¿Se imaginan un mundo sin fútbol, ese opio para el pueblo? Durante la cuarentena quedó demostrado que los españoles echaban de menos —amén de la libertad de entrar y salir a su antojo— tres cosas: los bares, el fútbol y las fiestas.
Sí, el fútbol, ese deporte que despierta pasiones, en la misma medida que fobias. Les guste o no, en una cosa coincidiremos: no hay mayor emoción que unos penaltis.
¿O no se acuerdan de Djukic? Era el 14 de mayo de 1994 y el Dépor iba a ser campeón de Liga, pero la bola no entró. Donato no estaba y Bebeto no se atrevió. Solo Djukic, el antihéroe de esta historia, dio un paso al frente camino de escribir uno de los capítulos más evocados del fútbol.
Todavía lo recuerdo como si fuese ayer. Por aquel entonces yo vivía en Madrid, donde estudiaba, y los gallegos estábamos desatados —menos los del Celta, claro—. Había ilusión, y no contemplábamos otro escenario que la victoria. Pero cuando el árbitro pitó el final del partido, no quedó nada, salvo la soledad de la derrota.
El fútbol, tendemos a olvidarlo, no solo es gloria y épica, también es drama. De hecho, en un partido suelen coincidir ambas cosas.

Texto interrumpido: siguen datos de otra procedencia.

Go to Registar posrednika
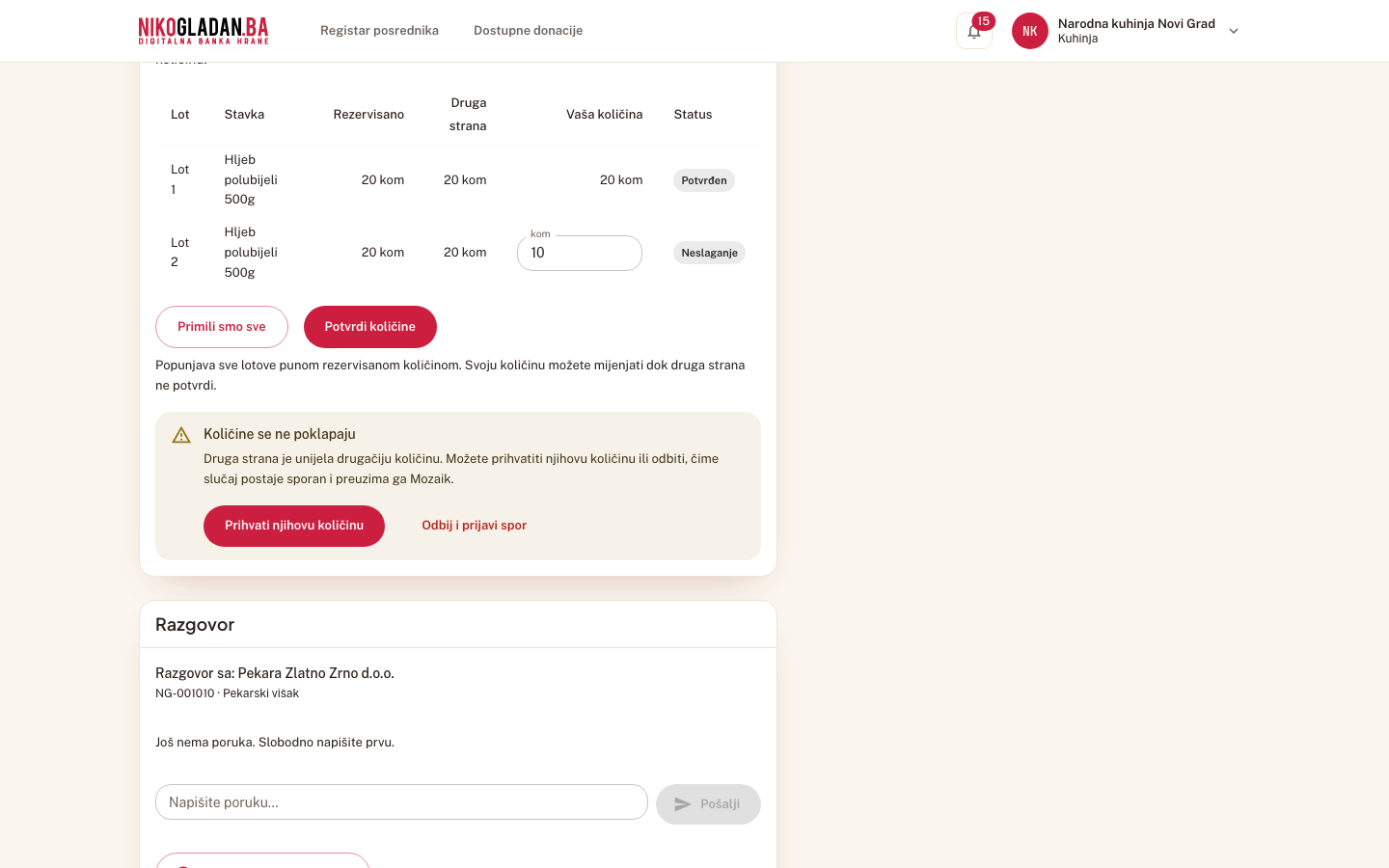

¿O no se acuerdan de la final del Mundial de Estados Unidos 94 entre Italia y Brasil? Ese Roberto Baggio cabizbajo y destrozado tras fallar el penalti que le dio la Copa del Mundo al Brasil de Romario.
¿Y qué decir del Mundial que ganó España? Casillas, con sus inconmensurables paradas en la tanda de penaltis, abrió, en cuartos ante Paraguay, el camino para los triunfos frente a Alemania (gol de Puyol) y, sobre todo, ante Holanda, como inmortalizó Camacho al desgarrador grito de "¡¡Iniesta de mi vida!".
Cuatro palabras que definen el paroxismo en el que entró el país. Fue una catarsis colectiva. ¿Acaso no se acuerdan dónde estaban y con quién? Pues, claro que sí.
A falta de que se repita siempre nos queda la Champions o la Liga, que ya tiene dueño: el Madrid.